(EXTRACT TO READ)

Workplaces in Aotearoa New Zealand should be healthy and safe. No one should be harmed or killed because of work.
Every year 50–60 people are killed at work and 400–500 hospitalised with a serious work-related injury (acute harm) and an estimated 750-900 people die because of work-related ill health (chronic harm). While these awful figures have steadily reduced over time, there is a long way to go and much work to do by everyone who can influence health and safety in our workplaces.
The law that underpins our work health and safety system places the responsibility for managing risks, and ensuring work is healthy and safe, on businesses with the support and involvement from their workers. This responsibility is based on the fact businesses and workers best know their workplace, they best know their risks, and they best know how to manage them.
Our role
As the primary health and safety at work regulator, our role is to influence business to carry out their responsibilities – and to hold them to account if they don’t.
How we deliver our role
We do this by:
- Engaging – helping businesses and workers to understand how to meet their responsibilities and ensure work is healthy and safe
- Enforcing – taking action against those who fail to meet their responsibilities to ensure work is healthy and safe
- Permitting – allowing businesses and individuals to carry out high-risk work activities that require permission to do so.
Some work is more dangerous and some workers are at greater risk of harm. We focus our effort on where it will make the biggest difference and contribute to equitable outcomes.
We are guided by evidence and insights about the risks that can lead to three types of harm: acute, chronic, and catastrophic.

(End EXTRACT TO READ)

PROBLEMS TO WORK ON:
1. According to the health and safety text, how many people are estimated to die each year because of work-related ill health?
2. List the activities named in the health and safety text as the ways the regulator delivers its role.
3. Copy the health and safety text starting at "Workplaces in Aotearoa" and ending at "to manage them.", swapping "awful figures" for "grim figures".

(MATERIAL PROVIDED)

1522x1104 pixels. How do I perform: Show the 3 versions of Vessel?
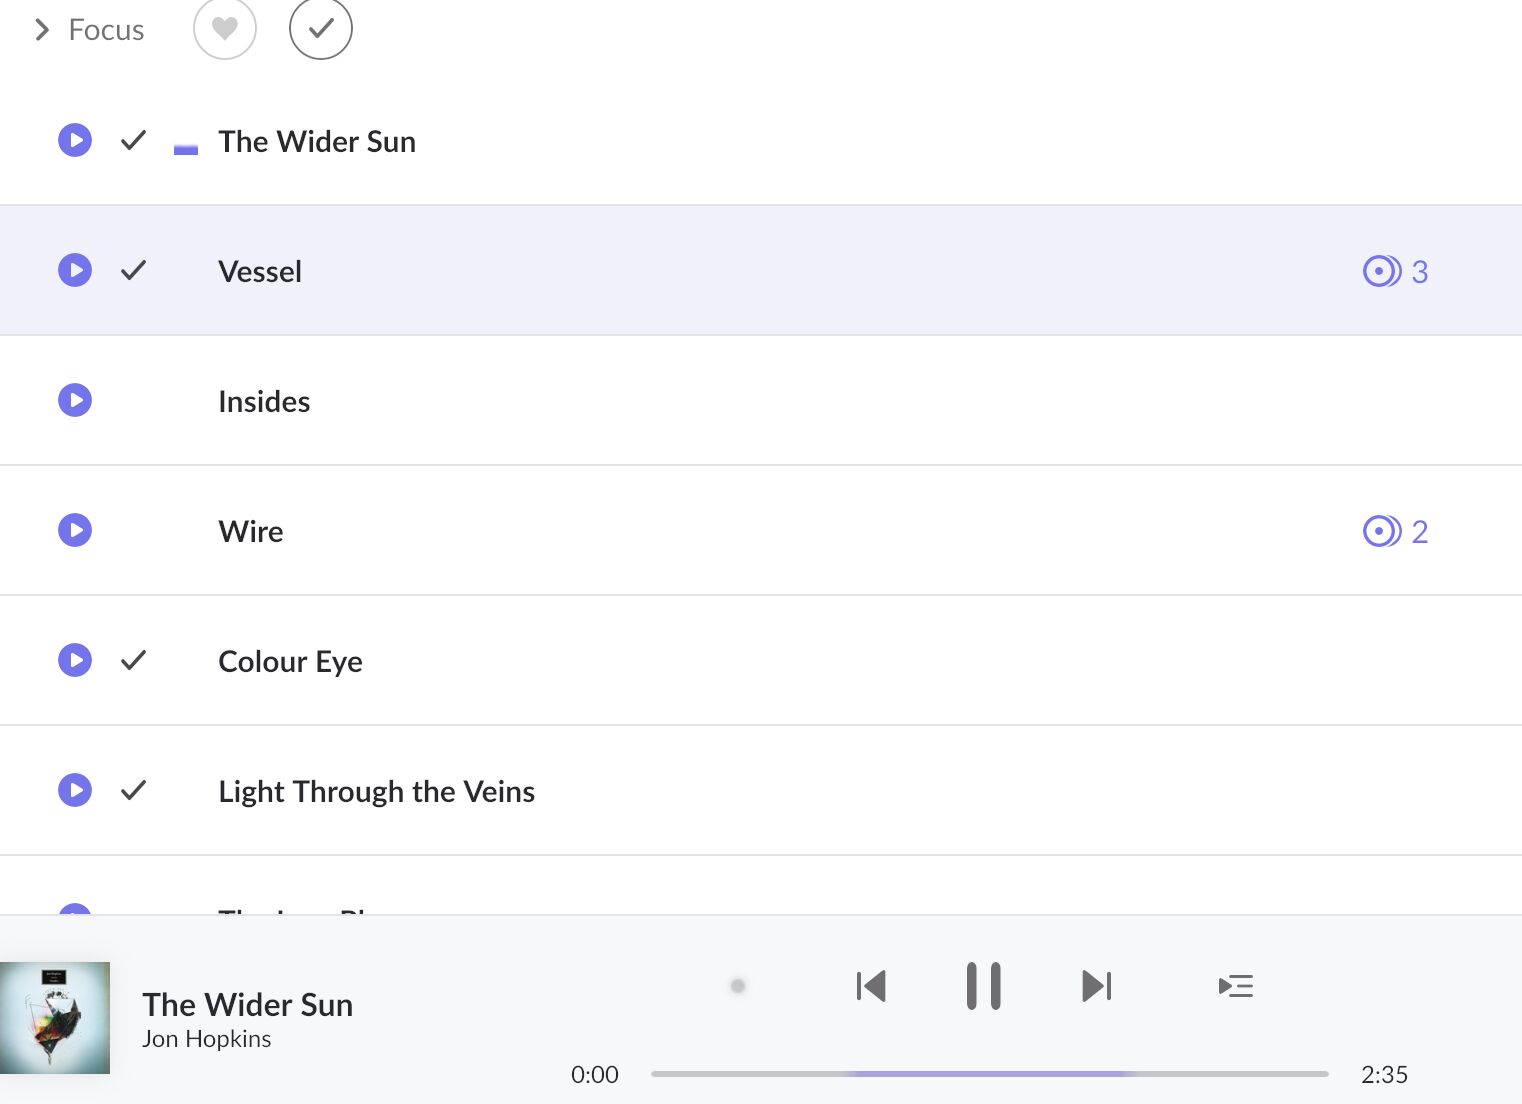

(End MATERIAL PROVIDED)

RESPONSES TO THE EXERCISE:
1. An estimated 750–900 people

2. Engaging, Enforcing, Permitting

3.
Workplaces in Aotearoa New Zealand should be healthy and safe. No one should be harmed or killed because of work.
Every year 50–60 people are killed at work and 400–500 hospitalised with a serious work-related injury (acute harm) and an estimated 750-900 people die because of work-related ill health (chronic harm). While these grim figures have steadily reduced over time, there is a long way to go and much work to do by everyone who can influence health and safety in our workplaces.
The law that underpins our work health and safety system places the responsibility for managing risks, and ensuring work is healthy and safe, on businesses with the support and involvement from their workers. This responsibility is based on the fact businesses and workers best know their workplace, they best know their risks, and they best know how to manage them.